The essays of Book 5 I think did a good job keeping balance between Automunge and other interests, with treatments ranging from machine learning, physics, music, quantum computing, and even a little space sprinkled in.
The book starts off with an introduction to a prominent foundation model for natural language processing targeting a mainstream audience, and then, just in case any mainstream audience decided to come back, quickly followed with a dense academic survey of the Automunge library for numeric transforms to scare them off again.
The October triangle countered three points of interest, physics, politics, and Automunge. I owe a thank you to Wolfram Physics for permission to use some of their illustrations, and their inclusion of the essay in their list of recommended reading was a nice gesture. I try to keep my political commentary sparing, the pending election was of sufficient importance that I decided to weigh in. The Automunge Inplace essay was a nice balance between current events and software, I think it captured aspects of “building a company out of the garage” that am still going through to this day.
November was a learning experience on how to get a paper accepted to a conference. I had submitted two formal write-ups to the ICLR conference, and I think my interactions with reviewers went a little differently for each, although both ending with the same result. I owe a thank you to reviewers for helping me strengthen my work, their feedback was a wakeup call.
December was a big machine learning month. Reading Comprehension with GPT-3 was inspired by a few workshops at NeurIPS 2020. Deep Regularization was just me offering some hypotheses for elements of deep learning theory — if any researcher might be interested in corresponding experiments I would be happy to offer further input.
The January essay QML turned back to quantum computing. I owe a thank you to the TensorFlow Quantum team for permission to use some of their illustrations. I have generally tried to balance my explorations between machine learning and quantum computing, I find it helps not to get too bogged down into a narrow window of focus, probably why I have never gone for a PhD. You are of more value to a field when you get exposure to best practices and horizons of different domains and disciplines. If you only know everything there is to know about a widget, you’ll likely only ever improve that widget marginally.

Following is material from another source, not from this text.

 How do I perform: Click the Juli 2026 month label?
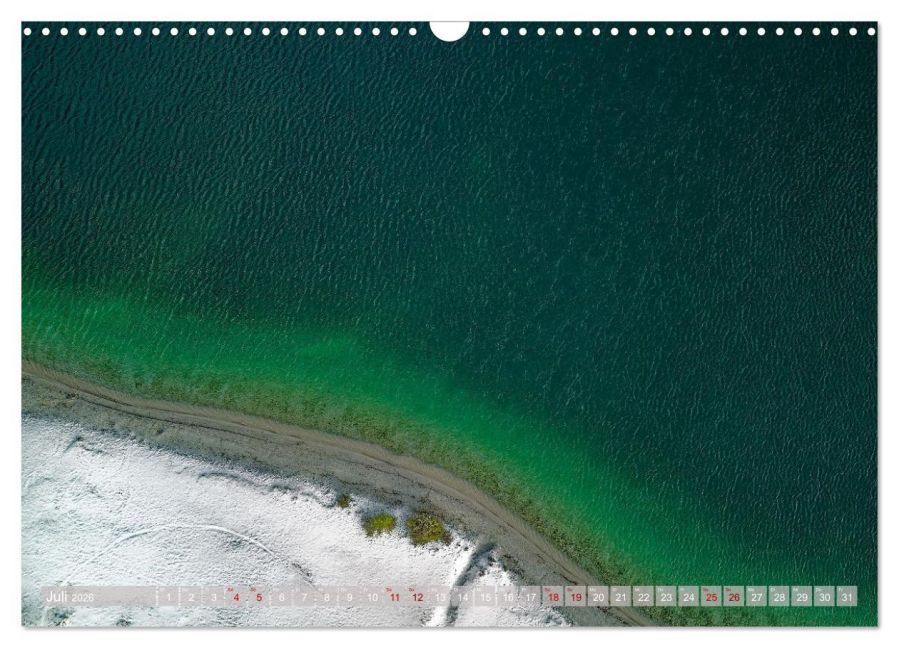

In February I started with Selected Works, sort of a best of list. I don’t know if this is necessarily the best of for all audiences, this was probably best for a particular audience. The essay Open Source Blogging with Automunge turned out to be the first paper I had accepted to a mainstream machine learning research conference, although not in the formal proceedings — just a workshop on rethinking ML papers. I don’t think this is anywhere near my best work, I suspect the primary value of this paper was as a list of selected works from the citations. Missing Data Infill was my first attempt to experimentally validate performance benefits associated with aspects of the Automunge library, and went on to serve as a basis for a later more formal writeup.
April was sort of a typical month. Lot’s of software updates, and a little bit of Automunge musings. I think the reinforcement learning writeup State of the Art of Reinforcement Learning turned out well as a survey of current research in the domain.

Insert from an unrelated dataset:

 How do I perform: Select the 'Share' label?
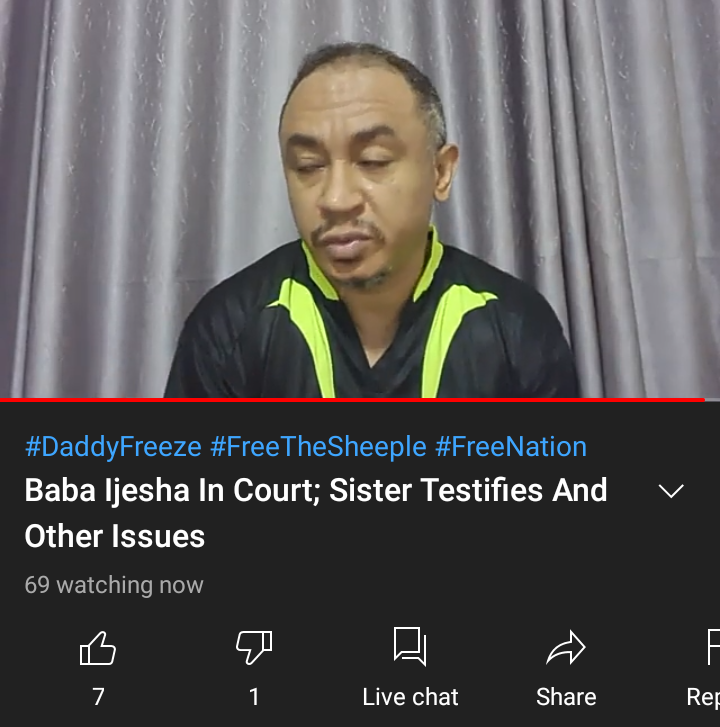pos(566,697)
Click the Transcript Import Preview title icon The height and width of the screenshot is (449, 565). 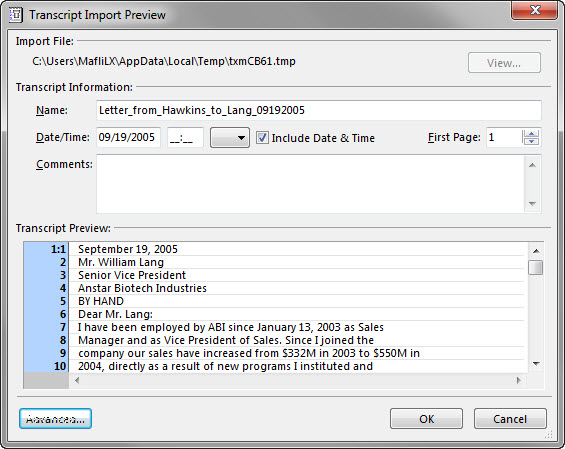(x=15, y=15)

May’s paper Missing Data Infill with Automunge was I think my best formal writeup yet, and covered in some depth a key component of the library.
June’s essay The Pitch was basically a pitch. I tried to narrow the messaging for the Automunge value proposition down to the simplest elements, so if you ever want to share some snippet of Automunge material with someone who you think might benefit from the library, this is intended as a resource for exactly that.
In July I tried a few different forms of writing for variety. I have become comfortable with the aphorism, perhaps partly from so much time on twitter, and Aphroisms or Else was a nice creative outlet. The essay Data Structure was a repackaging of some existing functionality in the library, presented in the form of code comments — which in my experience have a grammatical structure all their own. Yeah and then just some musings inspired by an IEEE standard.
The concluding chapters were somewhat important to Automunge. A Library of Contributions offered some novel extensions to tabular learning. Custom Transformations with Automunge demonstrated the simplicity of integrating custom defined transformations into the Automunge library. On the Radio was for me.